Step 2 - The query letter. How many sites have you visited where they talk about how good the query must be?. Why. Cause its true! The query letter is the face you present before they venture deeper. Before they get to your synopsis, and then the script, they have to be grabbed by the ______ (fill in a body part you’re comfortable with). This can’t be emphasized enough. I’ll give you an example. On the first book I wrote, I was receiving form letter rejection after rejection. It was frustrating as hell. Then an incident made me ask myself “Is it possible they’re not even getting to the script itself?” I conducted an experiment (remember, my core training is in the engineering/math field). I had my Sons help me redo the query letter (they write also). We spend two months tuning and honing that damn letter, till I have to admit it was GOOD, no it was great. I changed the name of the script and resubmitted to about a dozen agents/publishers that had rejected the first round. Except for two agents, the nature of the responses changed. Each rejection letter was now either a personalize letter or the same form letter but with a hand written note appended to the end. This time, from the comments I knew that they had read the script, and all were quite favorable, still it was rejected, but they were very positive. How can you be positive and not accept a script?

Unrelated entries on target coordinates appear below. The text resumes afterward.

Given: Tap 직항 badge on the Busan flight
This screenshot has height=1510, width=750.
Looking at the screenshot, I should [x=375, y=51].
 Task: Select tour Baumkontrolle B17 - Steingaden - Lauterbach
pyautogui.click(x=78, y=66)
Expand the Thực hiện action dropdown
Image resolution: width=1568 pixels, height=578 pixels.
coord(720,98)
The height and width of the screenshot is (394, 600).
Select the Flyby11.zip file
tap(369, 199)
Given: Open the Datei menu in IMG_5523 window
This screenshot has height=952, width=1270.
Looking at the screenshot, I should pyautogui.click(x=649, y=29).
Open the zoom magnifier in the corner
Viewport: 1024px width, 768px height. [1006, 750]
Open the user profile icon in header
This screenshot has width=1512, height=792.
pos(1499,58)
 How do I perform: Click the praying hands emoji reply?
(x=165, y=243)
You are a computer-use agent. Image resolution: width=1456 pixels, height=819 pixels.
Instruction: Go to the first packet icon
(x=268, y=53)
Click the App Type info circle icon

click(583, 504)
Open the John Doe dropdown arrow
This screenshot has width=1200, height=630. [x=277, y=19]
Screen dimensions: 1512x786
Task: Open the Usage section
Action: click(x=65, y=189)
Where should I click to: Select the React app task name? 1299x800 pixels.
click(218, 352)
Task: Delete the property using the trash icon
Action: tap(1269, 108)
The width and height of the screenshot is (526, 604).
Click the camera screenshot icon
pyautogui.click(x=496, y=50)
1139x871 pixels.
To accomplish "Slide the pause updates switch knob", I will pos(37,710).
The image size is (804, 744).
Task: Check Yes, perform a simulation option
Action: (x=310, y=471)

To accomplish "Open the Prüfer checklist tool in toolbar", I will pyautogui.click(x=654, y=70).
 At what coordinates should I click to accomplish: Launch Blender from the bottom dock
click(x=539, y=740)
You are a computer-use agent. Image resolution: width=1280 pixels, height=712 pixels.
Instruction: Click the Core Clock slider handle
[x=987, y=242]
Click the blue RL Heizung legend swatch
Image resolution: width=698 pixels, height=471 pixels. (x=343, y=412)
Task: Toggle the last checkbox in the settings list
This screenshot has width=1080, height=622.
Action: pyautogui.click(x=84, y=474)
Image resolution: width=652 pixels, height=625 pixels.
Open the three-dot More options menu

Some stated it was not in the genre for which they had contacts. Others noted they were only currently publishing their in house authors, but would be opening up to new talent in about a year, and gave be a direct address circumventing the general submissions process. Point is, the whole nature of the responses changed, not because the script changed, but because I redid the pedicure on the foot I stuck in the door (e.g. the query letter).
Step 3 – the synopsis. You got passed their first filter, now what? Before they spend the time to read the core of your submission (the script), they need to assess if it is worth their effort. Some want a one pager, some two. I start with the two page, then cull back. You don’t want to copy sections from the story, or details about the characters. You want to summarize the plot, the conflicts, the internal struggle, the twists and turns, and the finally (the premise behind the whole story)
I will confess that for me personally, I find creating a great query and synopsis ten times more difficult than writing the script. Trying to condense 90000 words into a few paragraph, catch the essence and set the readers mind on fire with interest, man that’s hard, but it can be done, and it does make a difference.
As always Mike, you write an interesting and thought stimulating post. You nailed the three most important elements to breeching the publishing barriers. This is a competitive industry that demands the best. You, pointed that out, and in doing so, named yourself as one of Champagne's best.